Elle ne le lâche pas d’une seconde, sans frémir, sans rien laisser paraître. Au milieu, elle ondule, capitule, puis repart, s’enivre des guitares, des beats, de son corps qu’elle maîtrise à chaque pas. Elle ne le quitte pas du regard, ses yeux fixés sur cet îlot qu’il parvient à se construire, même ici. Trente ans de chemins communs. Les conventions, les amitiés, les conneries répétées. Il n’y en a pas un·e ici qui ne soit séparé·e ou divorcé·e, qui n’ait emprunté mille chemins pour recommencer, inlassablement. Elle bouge, elle tourne, son corps en suspension à chaque son, l’équilibre fragile, instable, un pied vacille, puis elle repart.

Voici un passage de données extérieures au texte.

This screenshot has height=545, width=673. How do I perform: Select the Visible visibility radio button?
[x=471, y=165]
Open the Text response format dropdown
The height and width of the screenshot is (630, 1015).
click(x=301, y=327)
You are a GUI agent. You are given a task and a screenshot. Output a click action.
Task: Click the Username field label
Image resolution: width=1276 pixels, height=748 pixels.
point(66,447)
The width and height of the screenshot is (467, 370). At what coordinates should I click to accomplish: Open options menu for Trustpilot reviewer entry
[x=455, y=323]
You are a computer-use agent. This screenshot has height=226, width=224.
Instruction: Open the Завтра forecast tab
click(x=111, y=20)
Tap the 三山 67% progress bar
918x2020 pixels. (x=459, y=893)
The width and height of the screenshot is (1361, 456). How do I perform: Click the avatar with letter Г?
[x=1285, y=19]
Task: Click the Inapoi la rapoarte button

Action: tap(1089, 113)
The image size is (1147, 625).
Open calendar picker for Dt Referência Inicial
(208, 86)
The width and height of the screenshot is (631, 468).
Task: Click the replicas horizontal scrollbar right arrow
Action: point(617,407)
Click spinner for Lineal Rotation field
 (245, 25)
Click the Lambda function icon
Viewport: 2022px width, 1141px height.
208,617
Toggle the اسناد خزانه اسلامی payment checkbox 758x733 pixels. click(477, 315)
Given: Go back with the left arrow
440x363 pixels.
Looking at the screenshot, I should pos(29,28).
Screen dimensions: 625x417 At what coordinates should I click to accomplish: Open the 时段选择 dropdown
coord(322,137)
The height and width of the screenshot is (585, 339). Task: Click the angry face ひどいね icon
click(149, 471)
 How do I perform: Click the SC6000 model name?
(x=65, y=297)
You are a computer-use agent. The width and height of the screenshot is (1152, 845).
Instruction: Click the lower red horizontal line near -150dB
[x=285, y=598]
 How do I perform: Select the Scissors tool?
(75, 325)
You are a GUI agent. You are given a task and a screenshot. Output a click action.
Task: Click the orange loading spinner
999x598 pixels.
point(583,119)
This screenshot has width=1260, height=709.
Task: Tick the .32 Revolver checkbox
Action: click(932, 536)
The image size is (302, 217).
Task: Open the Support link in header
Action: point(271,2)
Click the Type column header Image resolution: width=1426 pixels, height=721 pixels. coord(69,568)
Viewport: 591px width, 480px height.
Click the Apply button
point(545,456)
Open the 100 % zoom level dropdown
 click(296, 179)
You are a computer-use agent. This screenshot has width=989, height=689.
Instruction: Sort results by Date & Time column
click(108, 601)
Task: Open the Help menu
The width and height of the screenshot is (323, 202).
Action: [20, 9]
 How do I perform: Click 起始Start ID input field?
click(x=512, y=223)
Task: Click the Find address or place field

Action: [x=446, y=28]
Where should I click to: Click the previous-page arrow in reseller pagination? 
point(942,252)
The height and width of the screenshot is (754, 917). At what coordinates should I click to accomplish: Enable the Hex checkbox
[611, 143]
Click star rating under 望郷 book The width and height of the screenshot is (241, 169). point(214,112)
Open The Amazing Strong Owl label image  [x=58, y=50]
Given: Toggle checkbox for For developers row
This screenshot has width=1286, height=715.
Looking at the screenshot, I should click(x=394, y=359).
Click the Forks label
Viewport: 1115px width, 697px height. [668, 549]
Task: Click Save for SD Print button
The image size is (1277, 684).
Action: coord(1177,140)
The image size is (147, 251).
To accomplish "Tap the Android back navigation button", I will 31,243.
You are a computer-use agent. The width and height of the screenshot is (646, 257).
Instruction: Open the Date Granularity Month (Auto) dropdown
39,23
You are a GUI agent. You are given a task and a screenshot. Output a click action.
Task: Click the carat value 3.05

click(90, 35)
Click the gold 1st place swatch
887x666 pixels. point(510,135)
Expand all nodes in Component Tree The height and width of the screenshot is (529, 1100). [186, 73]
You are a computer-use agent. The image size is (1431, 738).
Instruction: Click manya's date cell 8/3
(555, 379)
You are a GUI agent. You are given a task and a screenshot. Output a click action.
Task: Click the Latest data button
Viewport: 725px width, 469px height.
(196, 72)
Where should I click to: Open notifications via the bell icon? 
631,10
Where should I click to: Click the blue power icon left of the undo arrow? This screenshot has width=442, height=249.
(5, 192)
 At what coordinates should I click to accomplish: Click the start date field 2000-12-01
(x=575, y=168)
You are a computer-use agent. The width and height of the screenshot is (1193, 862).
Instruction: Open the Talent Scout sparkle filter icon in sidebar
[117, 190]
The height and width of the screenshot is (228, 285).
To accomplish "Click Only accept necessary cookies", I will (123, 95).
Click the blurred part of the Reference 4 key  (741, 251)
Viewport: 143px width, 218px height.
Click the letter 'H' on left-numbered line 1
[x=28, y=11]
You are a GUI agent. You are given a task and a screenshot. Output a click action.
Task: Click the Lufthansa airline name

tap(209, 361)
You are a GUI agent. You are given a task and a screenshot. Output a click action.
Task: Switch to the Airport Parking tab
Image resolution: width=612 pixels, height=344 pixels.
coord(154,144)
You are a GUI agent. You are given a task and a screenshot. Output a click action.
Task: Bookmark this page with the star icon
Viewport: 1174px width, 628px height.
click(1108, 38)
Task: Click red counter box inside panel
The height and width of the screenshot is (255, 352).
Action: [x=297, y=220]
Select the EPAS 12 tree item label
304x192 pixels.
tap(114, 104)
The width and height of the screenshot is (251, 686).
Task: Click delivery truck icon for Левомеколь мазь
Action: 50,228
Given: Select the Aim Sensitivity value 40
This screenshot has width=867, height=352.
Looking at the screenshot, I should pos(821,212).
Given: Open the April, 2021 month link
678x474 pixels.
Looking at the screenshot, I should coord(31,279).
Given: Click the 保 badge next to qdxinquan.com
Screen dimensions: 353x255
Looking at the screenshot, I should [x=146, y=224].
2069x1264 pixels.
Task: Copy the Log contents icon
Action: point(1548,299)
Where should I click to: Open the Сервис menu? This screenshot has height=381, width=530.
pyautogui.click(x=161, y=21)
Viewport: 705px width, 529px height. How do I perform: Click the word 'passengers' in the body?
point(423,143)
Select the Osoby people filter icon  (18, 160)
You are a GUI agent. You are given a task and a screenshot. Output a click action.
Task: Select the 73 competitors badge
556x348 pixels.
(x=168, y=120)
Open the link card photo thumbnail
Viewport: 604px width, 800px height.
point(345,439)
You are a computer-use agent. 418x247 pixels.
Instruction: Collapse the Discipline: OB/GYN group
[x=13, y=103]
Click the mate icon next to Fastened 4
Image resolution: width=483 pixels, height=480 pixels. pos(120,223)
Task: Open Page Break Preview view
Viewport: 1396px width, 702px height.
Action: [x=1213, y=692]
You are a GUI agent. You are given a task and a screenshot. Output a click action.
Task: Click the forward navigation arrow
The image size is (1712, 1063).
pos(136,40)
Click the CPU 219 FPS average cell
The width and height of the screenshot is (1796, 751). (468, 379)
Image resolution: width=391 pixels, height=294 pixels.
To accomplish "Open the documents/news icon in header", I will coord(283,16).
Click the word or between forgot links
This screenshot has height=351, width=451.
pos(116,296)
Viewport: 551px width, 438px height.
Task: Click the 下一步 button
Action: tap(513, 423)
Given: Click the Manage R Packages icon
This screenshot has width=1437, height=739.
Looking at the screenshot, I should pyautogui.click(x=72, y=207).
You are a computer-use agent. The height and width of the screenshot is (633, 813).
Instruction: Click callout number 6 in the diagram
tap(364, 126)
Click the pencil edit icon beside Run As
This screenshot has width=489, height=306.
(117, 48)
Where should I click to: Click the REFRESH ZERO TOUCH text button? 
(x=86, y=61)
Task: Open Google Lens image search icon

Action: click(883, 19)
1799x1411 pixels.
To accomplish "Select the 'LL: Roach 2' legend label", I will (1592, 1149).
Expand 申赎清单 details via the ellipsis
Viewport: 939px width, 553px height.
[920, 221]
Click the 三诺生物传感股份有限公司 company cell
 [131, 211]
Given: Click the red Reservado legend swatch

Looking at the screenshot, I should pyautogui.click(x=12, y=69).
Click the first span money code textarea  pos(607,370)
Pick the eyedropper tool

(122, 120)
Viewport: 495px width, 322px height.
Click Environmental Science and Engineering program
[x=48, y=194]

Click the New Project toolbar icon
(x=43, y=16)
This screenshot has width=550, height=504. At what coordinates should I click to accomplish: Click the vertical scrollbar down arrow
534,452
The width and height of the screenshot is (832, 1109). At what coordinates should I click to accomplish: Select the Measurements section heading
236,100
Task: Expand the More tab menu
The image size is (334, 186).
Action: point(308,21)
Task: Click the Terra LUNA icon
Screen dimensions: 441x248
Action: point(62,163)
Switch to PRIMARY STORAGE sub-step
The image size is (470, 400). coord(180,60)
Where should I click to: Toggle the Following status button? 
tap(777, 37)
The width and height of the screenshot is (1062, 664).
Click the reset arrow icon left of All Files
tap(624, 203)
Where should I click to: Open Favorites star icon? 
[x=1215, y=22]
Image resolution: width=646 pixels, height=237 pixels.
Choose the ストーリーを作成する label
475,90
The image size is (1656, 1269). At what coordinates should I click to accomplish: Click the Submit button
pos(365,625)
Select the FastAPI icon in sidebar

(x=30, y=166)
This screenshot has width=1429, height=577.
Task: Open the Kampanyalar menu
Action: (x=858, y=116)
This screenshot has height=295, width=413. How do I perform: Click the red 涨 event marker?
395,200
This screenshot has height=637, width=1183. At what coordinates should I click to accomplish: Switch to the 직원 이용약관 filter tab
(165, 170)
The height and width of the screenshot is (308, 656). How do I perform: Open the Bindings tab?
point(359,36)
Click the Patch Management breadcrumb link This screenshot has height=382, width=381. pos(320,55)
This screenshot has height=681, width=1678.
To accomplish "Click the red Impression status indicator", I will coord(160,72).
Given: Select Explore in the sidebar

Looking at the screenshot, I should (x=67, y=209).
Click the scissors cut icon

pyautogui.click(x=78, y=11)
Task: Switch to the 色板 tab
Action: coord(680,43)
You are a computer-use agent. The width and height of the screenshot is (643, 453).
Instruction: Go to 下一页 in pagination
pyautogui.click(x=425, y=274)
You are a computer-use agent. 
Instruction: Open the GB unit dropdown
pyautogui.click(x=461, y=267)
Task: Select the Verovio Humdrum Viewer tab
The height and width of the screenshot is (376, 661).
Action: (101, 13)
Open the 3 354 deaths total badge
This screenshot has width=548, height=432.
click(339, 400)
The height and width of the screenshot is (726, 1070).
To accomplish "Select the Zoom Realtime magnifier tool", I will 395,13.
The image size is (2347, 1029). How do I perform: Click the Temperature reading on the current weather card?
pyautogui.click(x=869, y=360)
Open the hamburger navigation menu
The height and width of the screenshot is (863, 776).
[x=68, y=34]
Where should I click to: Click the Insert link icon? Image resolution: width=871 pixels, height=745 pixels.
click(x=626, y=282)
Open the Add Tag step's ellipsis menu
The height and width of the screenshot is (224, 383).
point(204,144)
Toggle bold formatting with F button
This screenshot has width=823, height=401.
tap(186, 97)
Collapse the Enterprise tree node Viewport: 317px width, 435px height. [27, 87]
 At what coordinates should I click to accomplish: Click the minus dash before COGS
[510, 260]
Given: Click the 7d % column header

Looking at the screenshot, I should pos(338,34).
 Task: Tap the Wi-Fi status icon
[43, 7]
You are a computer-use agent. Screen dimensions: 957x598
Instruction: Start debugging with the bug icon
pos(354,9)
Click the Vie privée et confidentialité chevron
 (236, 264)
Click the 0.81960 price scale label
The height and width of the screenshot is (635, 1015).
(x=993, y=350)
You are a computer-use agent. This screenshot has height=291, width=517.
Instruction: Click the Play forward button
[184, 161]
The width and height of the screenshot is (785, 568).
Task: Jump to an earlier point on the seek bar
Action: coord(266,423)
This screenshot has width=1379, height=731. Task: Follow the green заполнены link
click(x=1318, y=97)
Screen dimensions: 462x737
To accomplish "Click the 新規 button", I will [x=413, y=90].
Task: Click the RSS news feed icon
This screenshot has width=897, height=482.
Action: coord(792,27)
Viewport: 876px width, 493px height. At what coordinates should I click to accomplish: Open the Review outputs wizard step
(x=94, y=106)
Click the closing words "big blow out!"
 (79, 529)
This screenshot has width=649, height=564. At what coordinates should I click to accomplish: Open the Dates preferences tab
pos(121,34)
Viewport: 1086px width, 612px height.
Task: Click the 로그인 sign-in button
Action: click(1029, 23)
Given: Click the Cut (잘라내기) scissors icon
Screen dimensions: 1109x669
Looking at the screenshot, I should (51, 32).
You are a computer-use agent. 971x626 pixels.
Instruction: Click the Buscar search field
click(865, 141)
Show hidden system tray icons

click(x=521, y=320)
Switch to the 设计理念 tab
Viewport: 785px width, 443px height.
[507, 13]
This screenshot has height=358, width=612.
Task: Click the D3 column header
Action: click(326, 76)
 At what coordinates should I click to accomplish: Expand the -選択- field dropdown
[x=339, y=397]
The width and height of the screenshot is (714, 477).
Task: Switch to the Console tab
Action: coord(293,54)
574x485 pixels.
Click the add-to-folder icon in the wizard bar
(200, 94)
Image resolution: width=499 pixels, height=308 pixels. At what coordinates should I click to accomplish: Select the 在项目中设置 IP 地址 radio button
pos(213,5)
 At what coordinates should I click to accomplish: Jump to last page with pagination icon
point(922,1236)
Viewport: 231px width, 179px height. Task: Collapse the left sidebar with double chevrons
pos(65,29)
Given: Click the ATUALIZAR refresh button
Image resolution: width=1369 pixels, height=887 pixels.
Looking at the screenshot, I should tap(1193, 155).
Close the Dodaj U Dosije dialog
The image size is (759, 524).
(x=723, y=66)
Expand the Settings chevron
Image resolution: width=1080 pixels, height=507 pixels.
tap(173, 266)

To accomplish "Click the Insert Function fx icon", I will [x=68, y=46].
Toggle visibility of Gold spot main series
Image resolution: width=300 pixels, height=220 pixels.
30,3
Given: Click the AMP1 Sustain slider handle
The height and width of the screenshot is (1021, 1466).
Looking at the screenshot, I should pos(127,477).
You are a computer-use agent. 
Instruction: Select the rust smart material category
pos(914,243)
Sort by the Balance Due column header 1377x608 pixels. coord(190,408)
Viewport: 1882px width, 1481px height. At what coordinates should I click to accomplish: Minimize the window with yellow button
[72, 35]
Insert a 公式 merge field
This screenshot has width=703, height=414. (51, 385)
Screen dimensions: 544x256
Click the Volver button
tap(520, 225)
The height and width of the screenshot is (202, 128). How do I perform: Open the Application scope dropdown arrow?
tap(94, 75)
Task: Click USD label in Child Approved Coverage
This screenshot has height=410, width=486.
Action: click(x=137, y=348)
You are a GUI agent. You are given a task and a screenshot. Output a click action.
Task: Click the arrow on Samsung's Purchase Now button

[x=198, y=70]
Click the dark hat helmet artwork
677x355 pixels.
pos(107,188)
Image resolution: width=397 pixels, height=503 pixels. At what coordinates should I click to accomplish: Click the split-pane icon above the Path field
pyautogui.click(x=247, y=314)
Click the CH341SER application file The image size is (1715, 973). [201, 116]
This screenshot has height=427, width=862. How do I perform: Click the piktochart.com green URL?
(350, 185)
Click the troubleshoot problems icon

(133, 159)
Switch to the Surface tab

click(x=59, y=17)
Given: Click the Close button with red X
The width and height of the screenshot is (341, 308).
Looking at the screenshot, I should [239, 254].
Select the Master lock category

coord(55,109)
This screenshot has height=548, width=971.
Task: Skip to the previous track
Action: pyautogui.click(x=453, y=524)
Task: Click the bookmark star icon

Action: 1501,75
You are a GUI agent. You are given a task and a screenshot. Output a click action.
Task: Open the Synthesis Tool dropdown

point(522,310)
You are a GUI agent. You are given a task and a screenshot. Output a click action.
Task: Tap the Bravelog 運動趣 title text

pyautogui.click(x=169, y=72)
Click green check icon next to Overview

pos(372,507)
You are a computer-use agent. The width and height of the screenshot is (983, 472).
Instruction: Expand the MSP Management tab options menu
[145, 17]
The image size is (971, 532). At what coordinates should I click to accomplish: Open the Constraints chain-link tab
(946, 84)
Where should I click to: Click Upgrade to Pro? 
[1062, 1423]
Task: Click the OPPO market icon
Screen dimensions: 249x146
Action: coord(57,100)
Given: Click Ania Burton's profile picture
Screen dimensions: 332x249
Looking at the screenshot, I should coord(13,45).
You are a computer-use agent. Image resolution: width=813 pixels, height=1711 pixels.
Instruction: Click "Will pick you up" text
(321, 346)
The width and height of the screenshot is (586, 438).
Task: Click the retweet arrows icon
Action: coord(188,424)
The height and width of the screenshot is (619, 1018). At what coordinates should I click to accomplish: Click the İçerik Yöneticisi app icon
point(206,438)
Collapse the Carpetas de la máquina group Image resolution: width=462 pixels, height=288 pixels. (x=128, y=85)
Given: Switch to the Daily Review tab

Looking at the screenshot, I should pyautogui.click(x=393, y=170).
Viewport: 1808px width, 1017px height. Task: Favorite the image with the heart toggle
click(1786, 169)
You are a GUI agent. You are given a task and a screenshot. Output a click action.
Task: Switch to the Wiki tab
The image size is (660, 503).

Il ne perd rien de ses danses tribales, de ce regard qu’elle plante, inlassablement, intensément. Il épouse ses envies, il voudrait lui parler. Il pose à nouveau ses lèvres sur son verre, qui ne se vide que partiellement. Ou est-ce déjà le suivant ? Il reste. Il observe. Trente ans de chemins communs. Les conventions, les amitiés, les conneries répétées. À l’évidence, ils ont l’expérience des défaites. Il souffle. Il respire. Passe sa main dans ses cheveux. Il sent l’angoisse monter. Il ne reste plus beaucoup de temps. Il va poser son verre sur le bar. Il hésite quelques secondes. Ce serait tellement plus facile : « Vous étiez occupés. J’étais crevé. Je suis rentré. Top soirée. Prenez soin de vous. Je vous aime. » Il n’ose pas se retourner.

Elle ne l’a pas lâché. Pas une seconde. Sans frémir. Elle l’a suivi du regard. Elle a passé sa main dans ses cheveux. Elle a respiré, calmement, patiemment.
Elle a souri en pensant à son regard sur les bancs de l’école, puis à leurs échanges sur les chemins escarpés des bois en été, avec les poussettes et les enfants qui jouaient. Elle s’est retenue de pleurer lorsque les souvenirs des années passées à se rater, à ne pas imaginer, à se regarder tomber, se tromper, et puis ne plus oser, sont remontés. Les conventions, les amitiés, les conneries répétées. Elle l’observe déposer son verre sur le bar. Elle le connaît par cœur. Il pense déjà au message qu’il va envoyer sur le groupe WhatsApp : « Vous étiez occupés. J’étais crevé. Je suis rentré. Top soirée. Prenez soin de vous. Je vous aime. »
Elle est derrière lui.
Elle prend sa main.
Le reste leur appartient.

[Prenez infiniment soin de vous… et de ceux que vous aimez.]